EasyCuda is a repository that aims to provide learning resources for programming GPUs using CUDA C/C++. It contains multiple courses that cover the basics of CUDA and various advanced topics.
CUDA (Compute Unified Device Architecture) is a parallel computing platform and programming model developed by NVIDIA for performing general-purpose computing on GPUs. It allows developers to exploit the performance benefits of GPUs for computationally intensive tasks, such as machine learning, scientific simulations, and video rendering.
Learning CUDA can be challenging, especially if you're new to parallel programming or GPU architecture. The goal of EasyCuda is to provide a comprehensive learning experience that helps you understand the basics of CUDA and build your skills through various practical examples and projects.

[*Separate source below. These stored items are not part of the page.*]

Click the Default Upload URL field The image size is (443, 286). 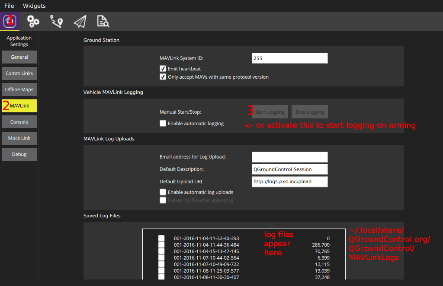click(289, 181)
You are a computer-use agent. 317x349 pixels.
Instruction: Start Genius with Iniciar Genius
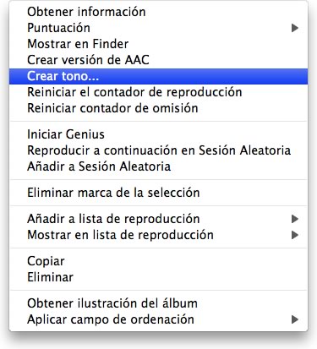tap(158, 134)
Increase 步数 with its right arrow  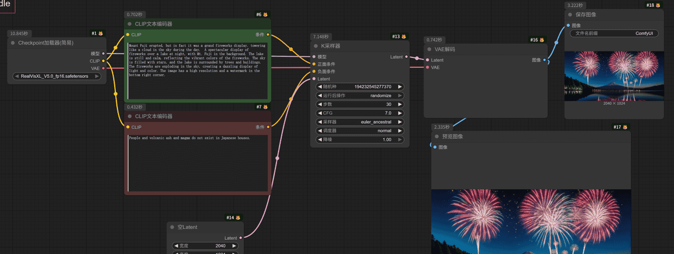[400, 104]
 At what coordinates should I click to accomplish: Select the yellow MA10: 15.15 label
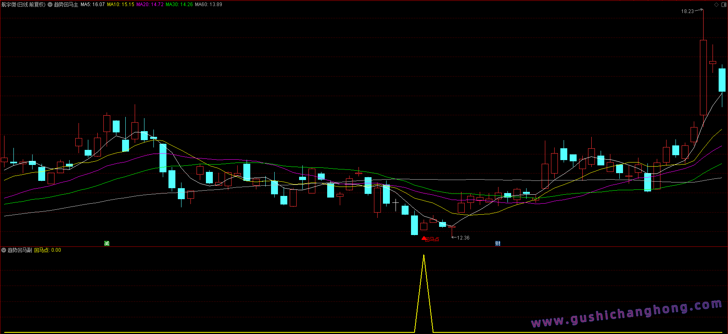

EasyCuda contains multiple courses that cover different aspects of CUDA programming. Here's an overview of the available courses:
-
Deep Learning Institute Nvidia - composing with multiple courses like: Fundamental CUDA programming with C/C++, Concurrent Streams, and Multi-GPUs scaling.
-
CUDA for Engineers: An Introduction to High-Performance Parallel Computing - Covering topics like Reduction or Atomic Functions, 3D data.
-
Programming in Parallel with CUDA: Pratical Guide - Covering hard topics such as Warps and Cooperative Groups, Tensor Cores, Profiling.
-
CUDA Projects - This course provides hands-on projects that allow you to apply your CUDA skills to real-world problems. You'll learn how to optimize image processing algorithms, implement machine learning models, and perform parallel simulations.
To get started with EasyCuda, follow these steps:
- Clone the repository to your local machine.

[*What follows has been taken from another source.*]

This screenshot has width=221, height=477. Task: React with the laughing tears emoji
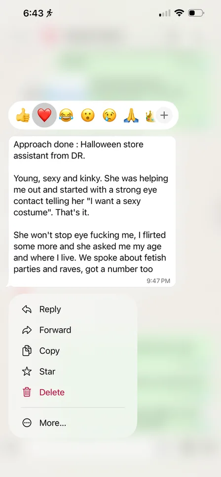pos(66,116)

- Choose a course that you're interested in and navigate to the course folder.
- Read the readme file in the course folder to understand the requirements and objectives.

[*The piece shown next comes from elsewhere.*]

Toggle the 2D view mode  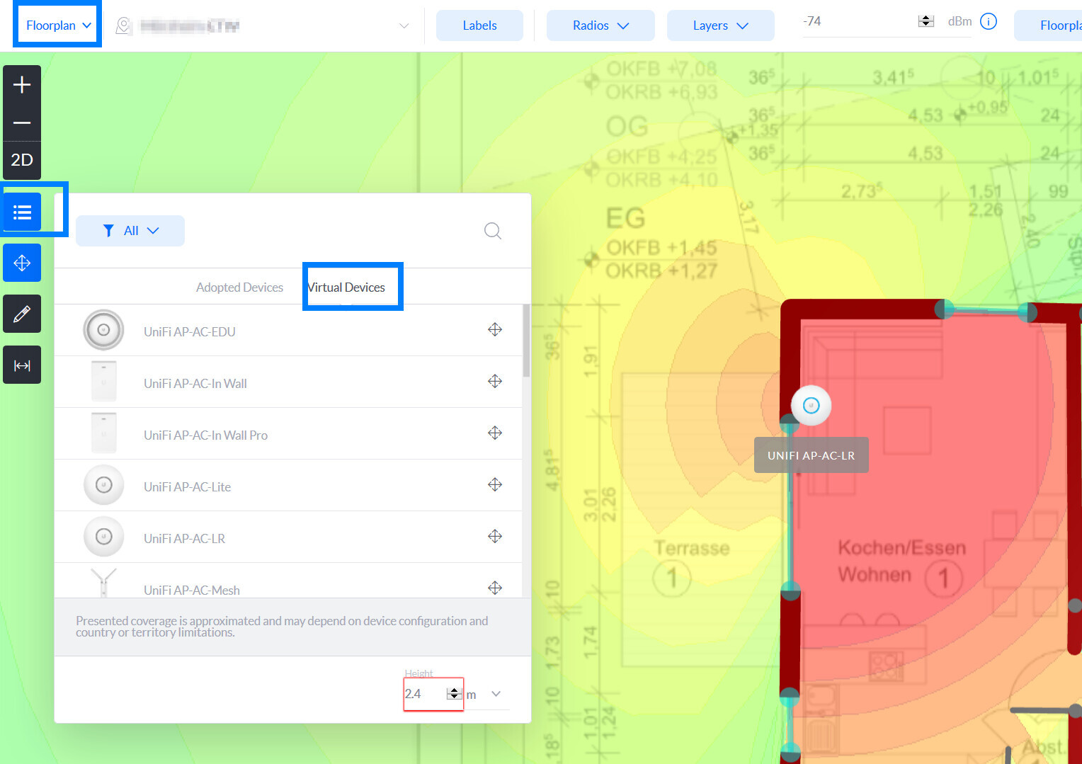tap(22, 160)
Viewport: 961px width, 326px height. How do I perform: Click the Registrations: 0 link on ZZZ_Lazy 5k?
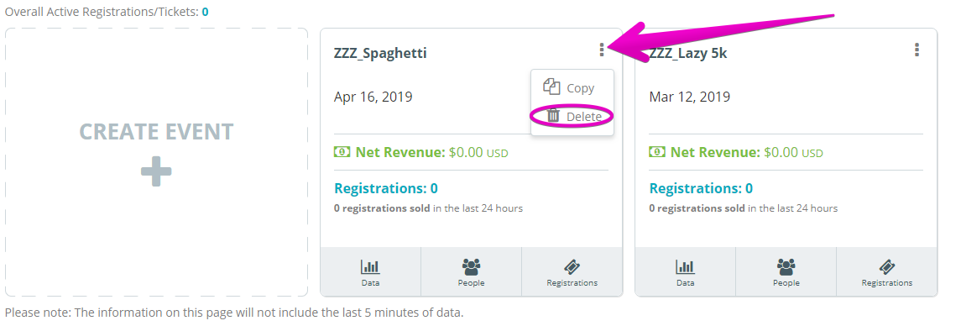701,188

- Follow the instructions in the readme file to complete the exercises.
- Repeat steps 3 to 4 for each course that you want to take.
In addition to the course materials, EasyCuda also contains a collection of useful links and resources in the "Resources.md" file. You can use this file to find additional learning materials, such as books, tutorials, and online courses.
If you want to contribute to EasyCuda, please follow these guidelines:
- Fork the repository and make your changes on your local machine.
- Create a new branch for your changes and use a descriptive name.
- Write clear commit messages that describe your changes.
- Make sure your changes don't break any existing code or tests.
- Push your changes to your forked repository and create a new pull request.
EasyCuda is a valuable resource for anyone who wants to learn CUDA programming or improve their existing skills. With its comprehensive courses, practical examples, and useful resources, you'll be able to master GPU programming and boost your productivity.